***** ENTRIES PROVIDED *****

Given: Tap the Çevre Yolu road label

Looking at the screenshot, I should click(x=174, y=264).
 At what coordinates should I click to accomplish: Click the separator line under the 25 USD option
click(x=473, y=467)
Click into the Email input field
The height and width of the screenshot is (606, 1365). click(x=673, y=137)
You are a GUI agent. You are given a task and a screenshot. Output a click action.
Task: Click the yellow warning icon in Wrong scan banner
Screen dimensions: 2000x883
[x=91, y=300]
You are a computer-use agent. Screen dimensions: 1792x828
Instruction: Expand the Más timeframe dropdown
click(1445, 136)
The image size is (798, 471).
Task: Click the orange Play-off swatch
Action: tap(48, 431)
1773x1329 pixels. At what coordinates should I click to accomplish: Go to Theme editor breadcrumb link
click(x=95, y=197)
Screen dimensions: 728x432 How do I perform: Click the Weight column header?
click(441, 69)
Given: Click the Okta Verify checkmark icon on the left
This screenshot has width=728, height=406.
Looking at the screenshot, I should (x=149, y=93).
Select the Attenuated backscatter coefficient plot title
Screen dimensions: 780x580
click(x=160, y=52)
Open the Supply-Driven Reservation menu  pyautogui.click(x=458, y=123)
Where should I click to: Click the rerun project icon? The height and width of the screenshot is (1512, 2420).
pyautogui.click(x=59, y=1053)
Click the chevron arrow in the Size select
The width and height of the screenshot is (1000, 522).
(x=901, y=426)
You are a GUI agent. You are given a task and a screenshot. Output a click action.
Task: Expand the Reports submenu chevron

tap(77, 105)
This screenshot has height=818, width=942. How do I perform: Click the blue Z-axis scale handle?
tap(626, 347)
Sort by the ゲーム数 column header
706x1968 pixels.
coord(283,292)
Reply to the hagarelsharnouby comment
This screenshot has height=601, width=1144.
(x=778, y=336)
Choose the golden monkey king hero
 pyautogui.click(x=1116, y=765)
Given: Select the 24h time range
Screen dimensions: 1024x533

*****

- **WHAT YOU ARE ASKED TO DO**
Only the lines from the one with "Choose the golden monkey king hero" through the last line of the records belong in the answer, each copied exactly.

- **WRITTEN RESPONSE**
Choose the golden monkey king hero
 pyautogui.click(x=1116, y=765)
Given: Select the 24h time range
Screen dimensions: 1024x533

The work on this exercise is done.